Higher CSF pressure provides a protective role against glaucoma
The overall evidence from both studies supports the concept that a high pressure difference across the lamina cribrosa, termed the translaminar pressure difference (IOP minus CSF pressure), represents a major risk factor for glaucoma more accurately than the traditional thinking of an elevated IOP.
As discussed by the authors, there are limitations for the application of CSF pressure information from lumbar punctures to the understanding of glaucoma pathogenesis. Standard lumbar puncture is performed with patients in a lateral decubitus body position. The pressure reading obtained may be close to the habitual CSF pressure in a recumbent person who is asleep, but should be much higher than the resting CSF pressure at eye level for the same person in a vertical body position during the diurnal/wake period. Another critical limitation is that a single lumbar puncture provides CSF pressure information at one moment of time. Like IOP, CSF pressure may be dynamic in real life. Repeated lumbar punctures over time are simply impossible. For achieving a good statistical power in research, one may compensate data variability by increasing the sample size.
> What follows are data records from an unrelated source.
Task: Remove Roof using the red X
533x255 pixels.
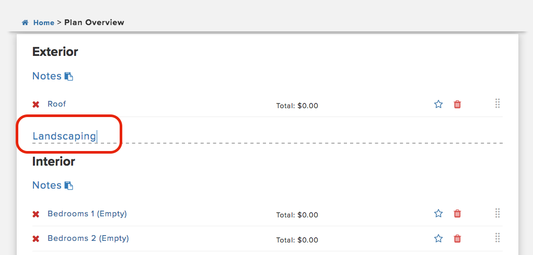Action: [x=36, y=105]
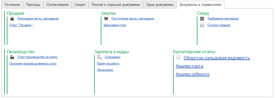Switch to the Основная tab
The image size is (275, 98).
click(x=12, y=5)
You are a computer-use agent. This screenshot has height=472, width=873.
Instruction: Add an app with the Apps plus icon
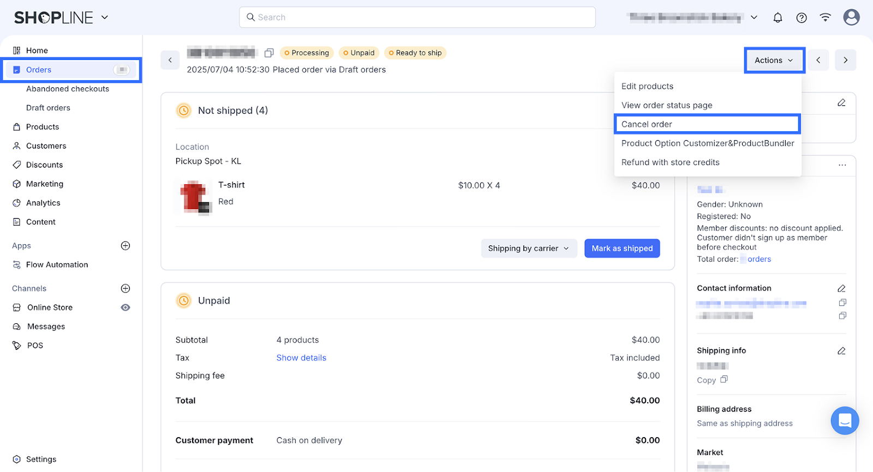(x=125, y=246)
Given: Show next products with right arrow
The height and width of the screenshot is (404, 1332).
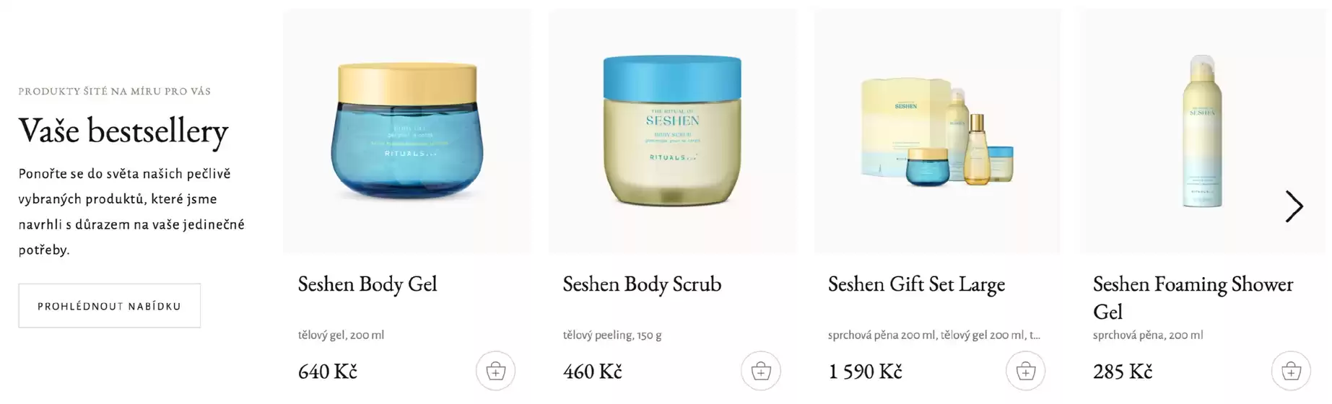Looking at the screenshot, I should (x=1294, y=206).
However, a broad use of lumbar punctures to collect CSF pressure data prospectively may be difficult to justify since the invasive procedure does carry some risks with little proved medical benefits to glaucoma patients. Despite these limitations, the current study and related reports have energized our interests on this challenging topic in glaucoma research. A leap forward may be to develop a reliable non-invasive method for measuring CSF pressure in different body positions. The task is daunting, but potential reward is also high.